Assigned task | Starting at the line that contains "Instruction: Collapse the" and ending at the final line of the entries below, write out each line exactly as it appears, but omit the pictures.
(Given information)
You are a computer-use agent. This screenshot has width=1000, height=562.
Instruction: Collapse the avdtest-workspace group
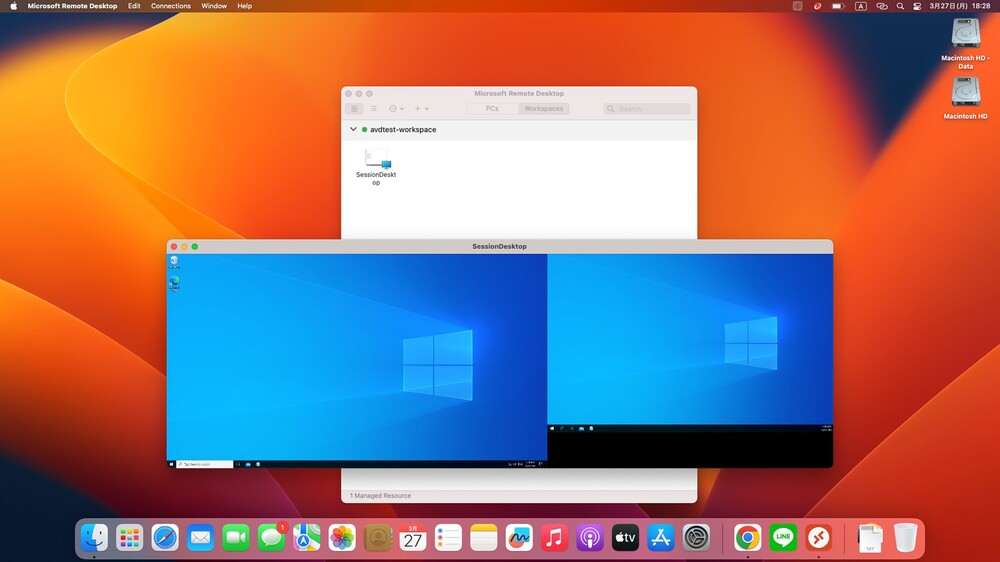(353, 129)
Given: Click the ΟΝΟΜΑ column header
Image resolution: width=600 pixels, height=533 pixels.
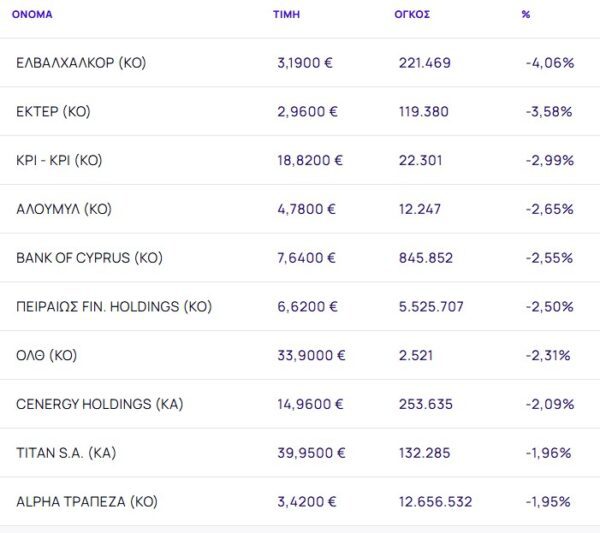Looking at the screenshot, I should point(32,15).
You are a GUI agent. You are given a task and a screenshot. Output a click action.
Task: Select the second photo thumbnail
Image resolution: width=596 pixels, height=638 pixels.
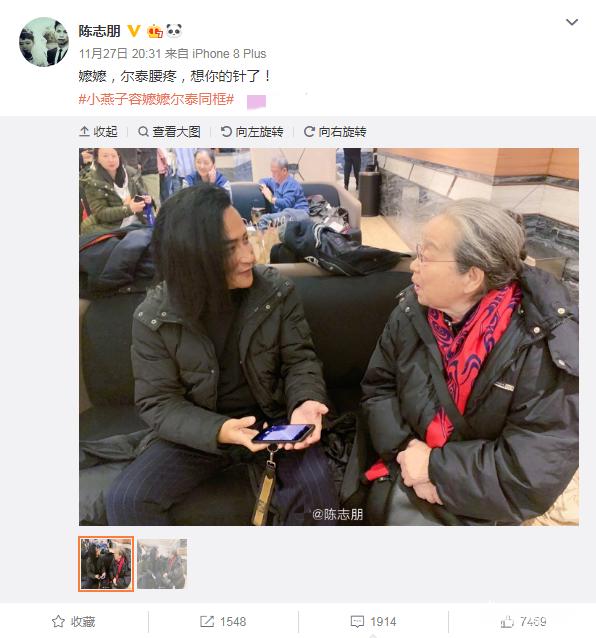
(End Given information)
Your solution |
Instruction: Collapse the avdtest-workspace group
(353, 129)
Given: Click the ΟΝΟΜΑ column header
Image resolution: width=600 pixels, height=533 pixels.
Looking at the screenshot, I should point(32,15).
You are a GUI agent. You are given a task and a screenshot. Output a click action.
Task: Select the second photo thumbnail
Image resolution: width=596 pixels, height=638 pixels.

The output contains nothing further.